Still, like all maintenance issues, it's a problem that will only get worse with time.
- "The effort to improve cybersecurity cannot just stop at defining and publishing new standards," Tidelift wrote in its survey report.
- "This data revalidates the need for investment, especially from organizations that rely on open-source components, in the open-source maintainer community," the report said, and those organizations certainly include governments.
Come on the amazing journey
Burned in the past by vendors, big enterprise tech organizations tend to move slowly, even when operating within one of the greatest AI hype cycles ever created. Microsoft, the orchestrator of the latest cycle, unveiled plans Thursday to nudge those customers along the "journey" to AI glory.
"...today we are announcing three AI Customer Commitments to assist our customers on their responsible AI journey," Microsoft announced in a blog post explaining its approach to guiding your forced march to AI. It promised to share information about its own experiences deploying AI, help customers comply with "legal and regulatory requirements" that will spring up as regulators learn more about the AI "journey," and help its legions of partners work with customers to tie up all the loose ends.
It's hard to understand why any customer of Microsoft's (or any vendor, really) should feel better about embracing its AI tools now that the company has issued a set of vague promises to follow rules that no one has yet created. The simple truth is that no one — not even the creators of AI technology — has any idea where it's heading, and everyone is proceeding at their own risk.
Ian Knight joined Isovalent as chief revenue officer after a long stint at Red Hat.

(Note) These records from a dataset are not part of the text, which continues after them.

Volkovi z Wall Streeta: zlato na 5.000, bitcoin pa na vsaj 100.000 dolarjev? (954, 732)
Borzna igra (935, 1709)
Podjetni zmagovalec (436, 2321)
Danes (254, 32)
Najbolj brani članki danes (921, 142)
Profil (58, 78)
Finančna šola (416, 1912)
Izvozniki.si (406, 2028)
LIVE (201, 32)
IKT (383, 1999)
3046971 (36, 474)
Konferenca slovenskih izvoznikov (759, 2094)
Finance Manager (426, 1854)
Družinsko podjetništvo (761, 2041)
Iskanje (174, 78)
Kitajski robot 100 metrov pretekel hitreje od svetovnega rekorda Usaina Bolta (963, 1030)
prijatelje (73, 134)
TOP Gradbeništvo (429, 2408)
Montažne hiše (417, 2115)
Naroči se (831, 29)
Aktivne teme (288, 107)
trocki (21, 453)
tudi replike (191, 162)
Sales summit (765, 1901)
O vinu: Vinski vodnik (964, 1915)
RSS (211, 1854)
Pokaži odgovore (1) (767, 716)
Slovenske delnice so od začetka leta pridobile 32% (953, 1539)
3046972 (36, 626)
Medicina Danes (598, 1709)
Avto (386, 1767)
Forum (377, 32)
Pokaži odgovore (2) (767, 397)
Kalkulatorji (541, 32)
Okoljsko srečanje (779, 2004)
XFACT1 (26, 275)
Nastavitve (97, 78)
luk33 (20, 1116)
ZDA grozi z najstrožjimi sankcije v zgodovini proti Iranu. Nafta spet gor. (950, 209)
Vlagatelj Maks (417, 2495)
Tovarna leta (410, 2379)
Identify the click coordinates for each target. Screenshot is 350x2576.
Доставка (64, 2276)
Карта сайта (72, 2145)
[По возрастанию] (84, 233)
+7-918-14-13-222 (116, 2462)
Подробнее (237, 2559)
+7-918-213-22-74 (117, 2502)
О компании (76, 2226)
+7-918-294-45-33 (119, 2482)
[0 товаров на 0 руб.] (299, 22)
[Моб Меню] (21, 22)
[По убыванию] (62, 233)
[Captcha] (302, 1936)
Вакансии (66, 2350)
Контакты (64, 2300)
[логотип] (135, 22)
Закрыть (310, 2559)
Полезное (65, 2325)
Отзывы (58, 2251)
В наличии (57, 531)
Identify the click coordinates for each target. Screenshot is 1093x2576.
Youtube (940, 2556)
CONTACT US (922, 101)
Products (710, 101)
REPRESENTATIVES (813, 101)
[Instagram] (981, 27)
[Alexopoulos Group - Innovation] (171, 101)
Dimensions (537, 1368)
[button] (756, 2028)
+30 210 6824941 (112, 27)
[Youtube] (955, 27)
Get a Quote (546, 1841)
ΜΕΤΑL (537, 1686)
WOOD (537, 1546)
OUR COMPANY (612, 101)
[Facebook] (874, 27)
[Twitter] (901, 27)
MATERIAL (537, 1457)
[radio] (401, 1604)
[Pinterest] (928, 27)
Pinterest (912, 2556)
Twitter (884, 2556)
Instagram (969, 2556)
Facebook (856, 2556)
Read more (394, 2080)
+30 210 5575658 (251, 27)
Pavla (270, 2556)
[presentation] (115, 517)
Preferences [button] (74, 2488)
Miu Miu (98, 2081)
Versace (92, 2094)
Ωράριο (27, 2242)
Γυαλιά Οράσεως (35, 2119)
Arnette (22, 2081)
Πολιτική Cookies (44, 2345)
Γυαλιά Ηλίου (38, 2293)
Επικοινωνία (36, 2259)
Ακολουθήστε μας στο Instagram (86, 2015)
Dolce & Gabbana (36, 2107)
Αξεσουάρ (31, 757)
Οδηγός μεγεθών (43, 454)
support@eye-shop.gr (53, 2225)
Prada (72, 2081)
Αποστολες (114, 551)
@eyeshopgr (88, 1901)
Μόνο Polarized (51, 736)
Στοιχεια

Susan St. Ledger is now president of worldwide field operations at HashiCorp, after working in similar roles for Okta and Splunk.
The Runtime roundup
HashiCorp beat Wall Street expectations for revenue after a 37% jump, but its stock was pummeled Thursday after announcing plans to lay off 8% of its workforce.
Google's DeepMind AI unit announced that it had figured out how to sort items in a list 70% faster than existing methods, which sounds trite but has already been adopted by the C++ programming language as a time-saver.
Adobe's Firefly AI image generator is now available for enterprise customers to slap cool images on hastily constructed PowerPoints explaining their AI strategies.
Thanks for reading — see you Saturday!